A causa della sua attività, già nel 1862 veniva accusata quale manutengola e dopo due anni, 8-4-1864, venne arrestata e rese, nella citata nota del Melchionda, la seguente dichiarazione: … sono contadina, priva di beni di fortuna…ho due figli procreati col primo consorte di nome Gaetano e Rosario Tranchella…Sento che la mia cattura derivasse per misure di polizia e ne ignoro la causa…

Condannata a domicilio coatto all’isola del Giglio più che altro come ostaggio e come esca del figlio, quivi incontrò altre brigantesse come Giovannella Mazzeo la donna di Giuseppe Sofia, Angela Iacullo quella di Vito Palumbo, Sofia Martuscelli distintasi come protettrice e informatrice di briganti e altre ancora. Nell’isola rimase fino a quando il figlio non venne abbattuto, 24-11-1864, nel bosco di Persano da un reparto del 46° Fanteria che sorprese il gruppo di briganti e, nonostante prima la strenua difesa che opposero ai militari e poi la fuga, sul terreno rimasero il capobanda Gaetano e due suoi sodali.

Alla morte del figlio, la donna venne posta in libertà ma non tornò a Serre, si inoltrò tra le montagne che ben conosceva verso quello che era stato il covo del figlio e quì trovò, non si sa se per caso o perchè ne era informata, la giovane donna Francesca Cerniello, contadina di Altavilla, diventata amante e braccio destro del figlio dandogli una bambina, Gaetana, ma, diventata la “regina” del bosco di Persano, alla sua resa fu condannata a 15 anni di lavori forzati e si dirà in seguito nel post sulla Cerniello.

Con nuora e nipote rientrò a Serre e allora Francesca volle spontaneamente arrendersi, grazie anche all’esercizio di convincimento del parroco di Castelcivita e le toccò pietà e comprensione da parte dei giudici, benevoli nel tenere nel dovuto conto che la donna si era data al malfare spinta alla miseria in cui versava e la premiarono con “soli” quindici anni di lavori forzati da scontare.

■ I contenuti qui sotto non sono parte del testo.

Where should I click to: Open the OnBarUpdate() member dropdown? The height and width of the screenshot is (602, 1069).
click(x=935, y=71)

Sull’epilogo la testimonianza del Melchionda leggermente diverge: La stessa madre del capobanda era molto malata e le autorità, su richiesta di lei, decisero di scioglierla dal domicilio coatto sapendo che, morto il figlio, non avrebbe potuto destare preoccupazioni di sorta; anzi la sua presenza a Serre sarebbe stata di esempio per gli abitanti. Quivi giunta la Cannalonga, dopo aver sostato per qualche giorno, decise di lasciare il paese in cui era stata da molti temuta e malvista e se ne tornò ad Atena Lucana, sua terra natia.

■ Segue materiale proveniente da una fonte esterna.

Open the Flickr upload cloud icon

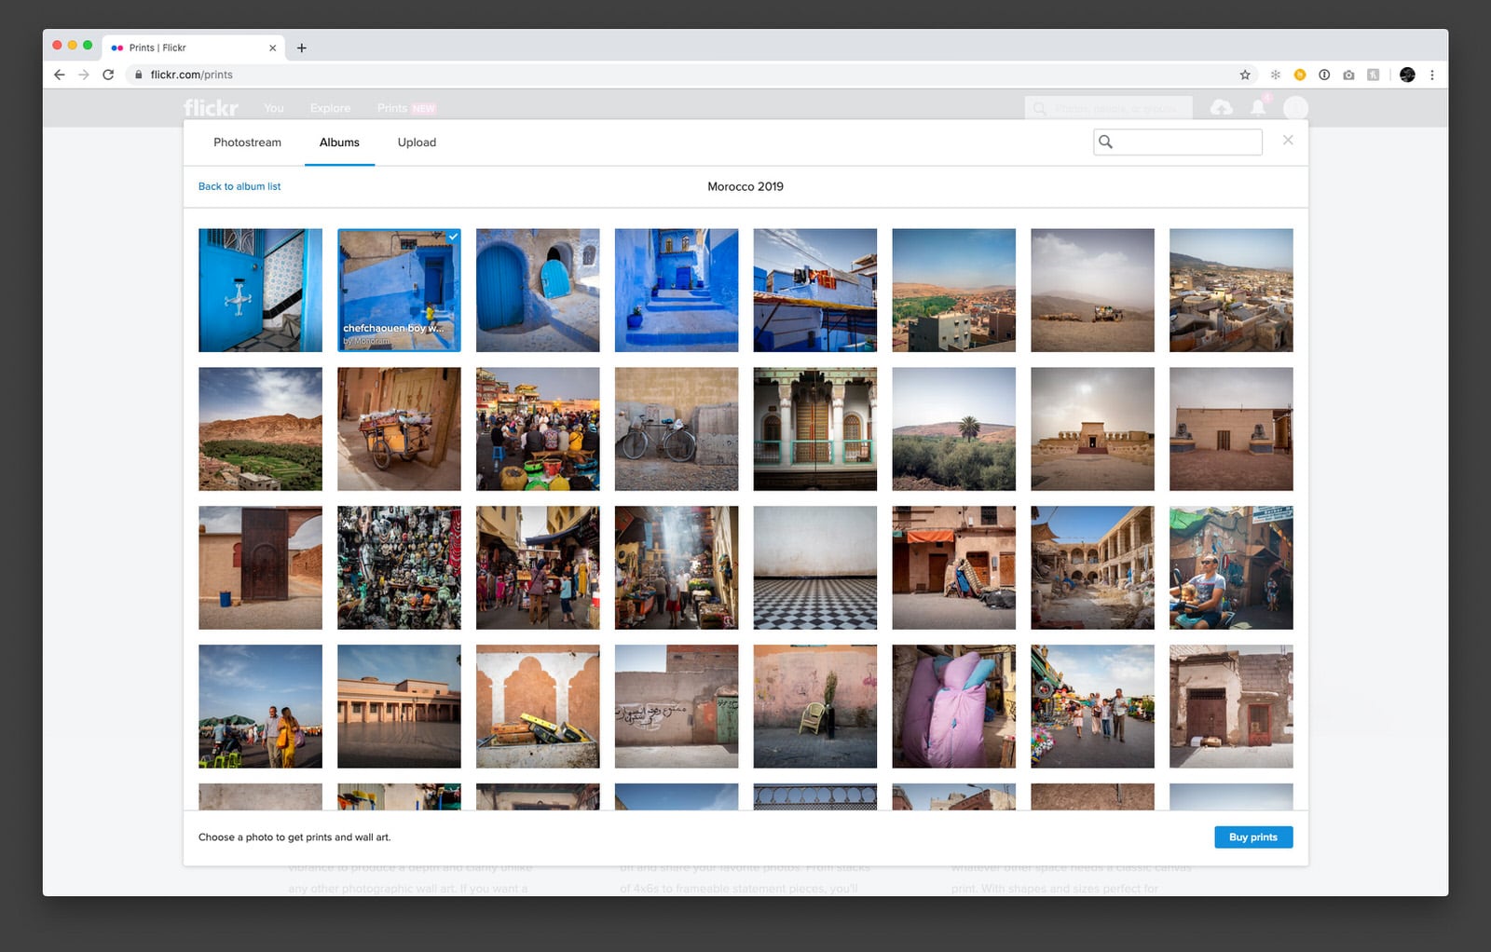pos(1221,108)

Comunque sia, a tirare un forte sospiro di sollievo fu il Prefetto di Salerno che potette archiviare definitivamente il caso: 27 marzo 1865, essendosi rinvenuta la sunnominata Cannalonga, è cessato il bisogno di continuare le pratiche e anche sul sistema brigantaggio, con tutto quello che ancora significava.

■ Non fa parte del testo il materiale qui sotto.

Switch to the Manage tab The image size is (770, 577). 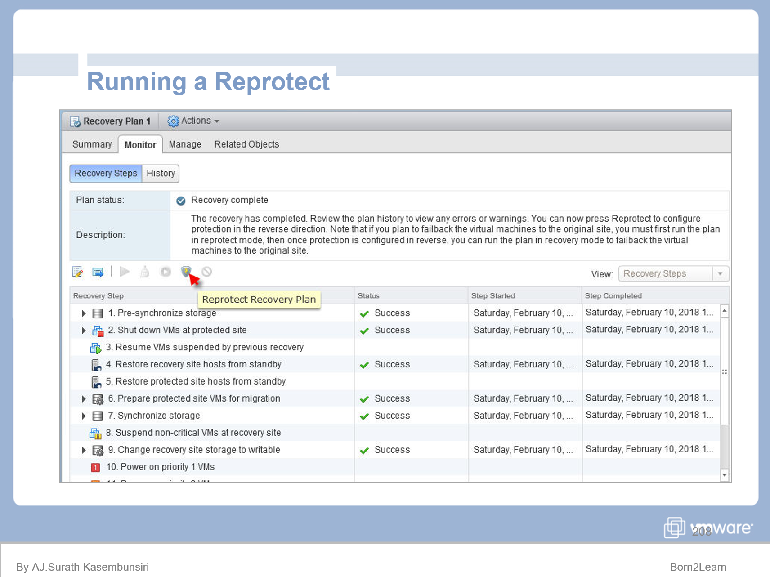point(185,144)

Infatti si avviava all’esaurimento, tant’è che persino personaggi come le nostre due donne passarono a testimoniare contro briganti “colleghi” dei loro uomini, passarono a “collaborare” e, in certo senso, certificarono la fine di un’epoca. Luigia contro Rosario e Gennaro Passmandi, mentre Francesca, dopo cinque anni di carcere, rivelò nomi “eccellenti” che le valsero perlomeno una carcerazione più sopportabile ed una vecchiaia meno cadente quando tornò a casa.